▶ What to work on: In this exercise, return each entry exactly as given.

###

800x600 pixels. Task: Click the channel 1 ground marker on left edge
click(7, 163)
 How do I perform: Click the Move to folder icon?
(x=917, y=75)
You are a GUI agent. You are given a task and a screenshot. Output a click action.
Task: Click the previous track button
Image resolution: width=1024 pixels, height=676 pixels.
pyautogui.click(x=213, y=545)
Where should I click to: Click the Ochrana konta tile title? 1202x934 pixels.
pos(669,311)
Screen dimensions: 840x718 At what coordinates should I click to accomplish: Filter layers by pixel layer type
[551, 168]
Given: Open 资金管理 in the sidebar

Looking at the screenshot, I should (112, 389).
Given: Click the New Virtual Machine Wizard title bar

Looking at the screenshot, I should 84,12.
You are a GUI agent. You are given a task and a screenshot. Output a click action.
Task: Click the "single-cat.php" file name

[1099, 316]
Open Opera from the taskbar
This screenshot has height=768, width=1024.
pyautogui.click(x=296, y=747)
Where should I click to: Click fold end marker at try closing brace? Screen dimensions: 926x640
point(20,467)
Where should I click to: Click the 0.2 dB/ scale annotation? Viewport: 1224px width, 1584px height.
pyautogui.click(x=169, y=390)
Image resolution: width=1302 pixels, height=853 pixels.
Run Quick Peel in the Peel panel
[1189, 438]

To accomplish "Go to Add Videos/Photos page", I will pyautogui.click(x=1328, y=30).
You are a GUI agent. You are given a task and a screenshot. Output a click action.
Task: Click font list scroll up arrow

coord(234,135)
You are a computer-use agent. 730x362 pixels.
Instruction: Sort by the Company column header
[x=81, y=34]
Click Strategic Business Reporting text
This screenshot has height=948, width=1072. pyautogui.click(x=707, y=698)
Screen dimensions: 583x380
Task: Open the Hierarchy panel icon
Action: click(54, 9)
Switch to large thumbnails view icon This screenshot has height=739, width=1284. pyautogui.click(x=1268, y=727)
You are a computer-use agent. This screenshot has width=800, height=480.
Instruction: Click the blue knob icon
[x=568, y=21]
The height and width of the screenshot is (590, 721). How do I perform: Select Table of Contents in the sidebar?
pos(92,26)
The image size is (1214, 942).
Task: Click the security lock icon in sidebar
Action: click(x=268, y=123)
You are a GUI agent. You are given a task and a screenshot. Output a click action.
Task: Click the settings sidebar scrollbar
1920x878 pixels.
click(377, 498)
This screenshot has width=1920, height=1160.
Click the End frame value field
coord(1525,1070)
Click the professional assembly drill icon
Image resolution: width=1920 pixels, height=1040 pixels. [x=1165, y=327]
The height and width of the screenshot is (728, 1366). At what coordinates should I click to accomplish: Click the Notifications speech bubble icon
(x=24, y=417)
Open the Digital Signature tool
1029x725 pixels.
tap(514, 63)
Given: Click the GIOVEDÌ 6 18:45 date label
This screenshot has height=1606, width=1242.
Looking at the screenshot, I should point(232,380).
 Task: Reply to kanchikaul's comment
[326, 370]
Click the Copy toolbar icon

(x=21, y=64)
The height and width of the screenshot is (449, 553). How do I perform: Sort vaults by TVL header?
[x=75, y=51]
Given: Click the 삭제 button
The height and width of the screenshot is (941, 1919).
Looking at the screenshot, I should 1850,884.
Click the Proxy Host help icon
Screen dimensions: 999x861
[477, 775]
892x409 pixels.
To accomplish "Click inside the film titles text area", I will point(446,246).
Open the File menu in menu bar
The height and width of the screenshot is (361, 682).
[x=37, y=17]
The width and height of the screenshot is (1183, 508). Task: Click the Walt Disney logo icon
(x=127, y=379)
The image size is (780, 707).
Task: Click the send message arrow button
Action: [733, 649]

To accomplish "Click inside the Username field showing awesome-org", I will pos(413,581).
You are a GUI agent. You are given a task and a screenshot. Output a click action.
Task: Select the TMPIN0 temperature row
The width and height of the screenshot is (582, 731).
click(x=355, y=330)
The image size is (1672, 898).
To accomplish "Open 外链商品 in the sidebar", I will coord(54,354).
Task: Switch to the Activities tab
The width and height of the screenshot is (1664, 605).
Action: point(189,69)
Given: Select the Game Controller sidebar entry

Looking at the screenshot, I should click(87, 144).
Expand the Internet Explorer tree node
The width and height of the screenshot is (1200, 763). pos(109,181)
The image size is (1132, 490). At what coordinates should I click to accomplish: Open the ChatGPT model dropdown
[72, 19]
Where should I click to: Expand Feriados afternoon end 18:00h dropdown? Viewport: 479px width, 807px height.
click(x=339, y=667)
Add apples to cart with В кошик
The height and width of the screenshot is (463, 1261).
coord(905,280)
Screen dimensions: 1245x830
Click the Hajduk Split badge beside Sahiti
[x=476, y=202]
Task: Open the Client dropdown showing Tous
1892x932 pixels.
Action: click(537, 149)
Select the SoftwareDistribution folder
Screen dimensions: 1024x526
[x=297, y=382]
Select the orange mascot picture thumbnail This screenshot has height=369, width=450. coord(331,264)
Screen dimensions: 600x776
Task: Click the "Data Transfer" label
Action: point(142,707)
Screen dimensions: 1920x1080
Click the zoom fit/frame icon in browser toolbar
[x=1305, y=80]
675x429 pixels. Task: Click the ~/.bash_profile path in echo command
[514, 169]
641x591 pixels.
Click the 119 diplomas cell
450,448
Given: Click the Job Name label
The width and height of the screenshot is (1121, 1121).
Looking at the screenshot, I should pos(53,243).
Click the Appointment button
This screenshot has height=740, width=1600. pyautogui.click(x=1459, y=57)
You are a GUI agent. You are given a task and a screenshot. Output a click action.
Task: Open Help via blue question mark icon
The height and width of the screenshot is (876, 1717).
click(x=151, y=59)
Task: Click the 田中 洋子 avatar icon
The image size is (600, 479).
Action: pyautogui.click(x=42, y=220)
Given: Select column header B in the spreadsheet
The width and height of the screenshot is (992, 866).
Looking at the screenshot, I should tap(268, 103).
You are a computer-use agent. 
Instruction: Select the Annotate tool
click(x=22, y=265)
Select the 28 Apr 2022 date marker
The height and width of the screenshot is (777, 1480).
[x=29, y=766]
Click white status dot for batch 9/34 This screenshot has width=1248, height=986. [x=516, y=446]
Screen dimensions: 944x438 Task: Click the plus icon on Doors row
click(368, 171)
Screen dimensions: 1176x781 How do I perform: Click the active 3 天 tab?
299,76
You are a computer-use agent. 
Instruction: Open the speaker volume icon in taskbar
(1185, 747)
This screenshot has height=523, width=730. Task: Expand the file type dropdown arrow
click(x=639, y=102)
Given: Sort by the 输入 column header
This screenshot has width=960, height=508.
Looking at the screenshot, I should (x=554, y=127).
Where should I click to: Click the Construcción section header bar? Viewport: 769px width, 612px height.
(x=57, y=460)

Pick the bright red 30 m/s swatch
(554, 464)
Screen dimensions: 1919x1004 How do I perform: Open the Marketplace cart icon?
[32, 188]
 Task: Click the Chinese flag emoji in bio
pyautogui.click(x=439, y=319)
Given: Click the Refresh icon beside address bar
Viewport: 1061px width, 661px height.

###

▶ Written answer:
800x600 pixels. Task: Click the channel 1 ground marker on left edge
click(7, 163)
 How do I perform: Click the Move to folder icon?
(x=917, y=75)
You are a GUI agent. You are given a task and a screenshot. Output a click action.
Task: Click the previous track button
Image resolution: width=1024 pixels, height=676 pixels.
pyautogui.click(x=213, y=545)
Where should I click to: Click the Ochrana konta tile title? 1202x934 pixels.
pos(669,311)
Screen dimensions: 840x718 At what coordinates should I click to accomplish: Filter layers by pixel layer type
[551, 168]
Given: Open 资金管理 in the sidebar

Looking at the screenshot, I should (112, 389).
Given: Click the New Virtual Machine Wizard title bar

Looking at the screenshot, I should 84,12.
You are a GUI agent. You are given a task and a screenshot. Output a click action.
Task: Click the "single-cat.php" file name

[1099, 316]
Open Opera from the taskbar
This screenshot has height=768, width=1024.
pyautogui.click(x=296, y=747)
Where should I click to: Click fold end marker at try closing brace? Screen dimensions: 926x640
point(20,467)
Where should I click to: Click the 0.2 dB/ scale annotation? Viewport: 1224px width, 1584px height.
pyautogui.click(x=169, y=390)
Image resolution: width=1302 pixels, height=853 pixels.
Run Quick Peel in the Peel panel
[1189, 438]

To accomplish "Go to Add Videos/Photos page", I will pyautogui.click(x=1328, y=30).
You are a GUI agent. You are given a task and a screenshot. Output a click action.
Task: Click font list scroll up arrow

coord(234,135)
You are a computer-use agent. 730x362 pixels.
Instruction: Sort by the Company column header
[x=81, y=34]
Click Strategic Business Reporting text
This screenshot has height=948, width=1072. pyautogui.click(x=707, y=698)
Screen dimensions: 583x380
Task: Open the Hierarchy panel icon
Action: click(54, 9)
Switch to large thumbnails view icon This screenshot has height=739, width=1284. pyautogui.click(x=1268, y=727)
You are a computer-use agent. This screenshot has width=800, height=480.
Instruction: Click the blue knob icon
[x=568, y=21]
The height and width of the screenshot is (590, 721). How do I perform: Select Table of Contents in the sidebar?
pos(92,26)
The image size is (1214, 942).
Task: Click the security lock icon in sidebar
Action: click(x=268, y=123)
You are a GUI agent. You are given a task and a screenshot. Output a click action.
Task: Click the settings sidebar scrollbar
1920x878 pixels.
click(377, 498)
This screenshot has width=1920, height=1160.
Click the End frame value field
coord(1525,1070)
Click the professional assembly drill icon
Image resolution: width=1920 pixels, height=1040 pixels. [x=1165, y=327]
The height and width of the screenshot is (728, 1366). At what coordinates should I click to accomplish: Click the Notifications speech bubble icon
(x=24, y=417)
Open the Digital Signature tool
1029x725 pixels.
tap(514, 63)
Given: Click the GIOVEDÌ 6 18:45 date label
This screenshot has height=1606, width=1242.
Looking at the screenshot, I should point(232,380).
 Task: Reply to kanchikaul's comment
[326, 370]
Click the Copy toolbar icon

(x=21, y=64)
The height and width of the screenshot is (449, 553). How do I perform: Sort vaults by TVL header?
[x=75, y=51]
Given: Click the 삭제 button
The height and width of the screenshot is (941, 1919).
Looking at the screenshot, I should 1850,884.
Click the Proxy Host help icon
Screen dimensions: 999x861
[477, 775]
892x409 pixels.
To accomplish "Click inside the film titles text area", I will point(446,246).
Open the File menu in menu bar
The height and width of the screenshot is (361, 682).
[x=37, y=17]
The width and height of the screenshot is (1183, 508). Task: Click the Walt Disney logo icon
(x=127, y=379)
The image size is (780, 707).
Task: Click the send message arrow button
Action: [733, 649]

To accomplish "Click inside the Username field showing awesome-org", I will pos(413,581).
You are a GUI agent. You are given a task and a screenshot. Output a click action.
Task: Select the TMPIN0 temperature row
The width and height of the screenshot is (582, 731).
click(x=355, y=330)
The image size is (1672, 898).
To accomplish "Open 外链商品 in the sidebar", I will coord(54,354).
Task: Switch to the Activities tab
The width and height of the screenshot is (1664, 605).
Action: point(189,69)
Given: Select the Game Controller sidebar entry

Looking at the screenshot, I should click(87, 144).
Expand the Internet Explorer tree node
The width and height of the screenshot is (1200, 763). pos(109,181)
The image size is (1132, 490). At what coordinates should I click to accomplish: Open the ChatGPT model dropdown
[72, 19]
Where should I click to: Expand Feriados afternoon end 18:00h dropdown? Viewport: 479px width, 807px height.
click(x=339, y=667)
Add apples to cart with В кошик
The height and width of the screenshot is (463, 1261).
coord(905,280)
Screen dimensions: 1245x830
Click the Hajduk Split badge beside Sahiti
[x=476, y=202]
Task: Open the Client dropdown showing Tous
1892x932 pixels.
Action: click(537, 149)
Select the SoftwareDistribution folder
Screen dimensions: 1024x526
[x=297, y=382]
Select the orange mascot picture thumbnail This screenshot has height=369, width=450. coord(331,264)
Screen dimensions: 600x776
Task: Click the "Data Transfer" label
Action: point(142,707)
Screen dimensions: 1920x1080
Click the zoom fit/frame icon in browser toolbar
[x=1305, y=80]
675x429 pixels. Task: Click the ~/.bash_profile path in echo command
[514, 169]
641x591 pixels.
Click the 119 diplomas cell
450,448
Given: Click the Job Name label
The width and height of the screenshot is (1121, 1121).
Looking at the screenshot, I should pos(53,243).
Click the Appointment button
This screenshot has height=740, width=1600. pyautogui.click(x=1459, y=57)
You are a GUI agent. You are given a task and a screenshot. Output a click action.
Task: Open Help via blue question mark icon
The height and width of the screenshot is (876, 1717).
click(x=151, y=59)
Task: Click the 田中 洋子 avatar icon
The image size is (600, 479).
Action: pyautogui.click(x=42, y=220)
Given: Select column header B in the spreadsheet
The width and height of the screenshot is (992, 866).
Looking at the screenshot, I should tap(268, 103).
You are a computer-use agent. 
Instruction: Select the Annotate tool
click(x=22, y=265)
Select the 28 Apr 2022 date marker
The height and width of the screenshot is (777, 1480).
[x=29, y=766]
Click white status dot for batch 9/34 This screenshot has width=1248, height=986. [x=516, y=446]
Screen dimensions: 944x438 Task: Click the plus icon on Doors row
click(368, 171)
Screen dimensions: 1176x781 How do I perform: Click the active 3 天 tab?
299,76
You are a computer-use agent. 
Instruction: Open the speaker volume icon in taskbar
(1185, 747)
This screenshot has height=523, width=730. Task: Expand the file type dropdown arrow
click(x=639, y=102)
Given: Sort by the 输入 column header
This screenshot has width=960, height=508.
Looking at the screenshot, I should (x=554, y=127).
Where should I click to: Click the Construcción section header bar? Viewport: 769px width, 612px height.
(x=57, y=460)

Pick the bright red 30 m/s swatch
(554, 464)
Screen dimensions: 1919x1004 How do I perform: Open the Marketplace cart icon?
[32, 188]
 Task: Click the Chinese flag emoji in bio
pyautogui.click(x=439, y=319)
Given: Click the Refresh icon beside address bar
Viewport: 1061px width, 661px height.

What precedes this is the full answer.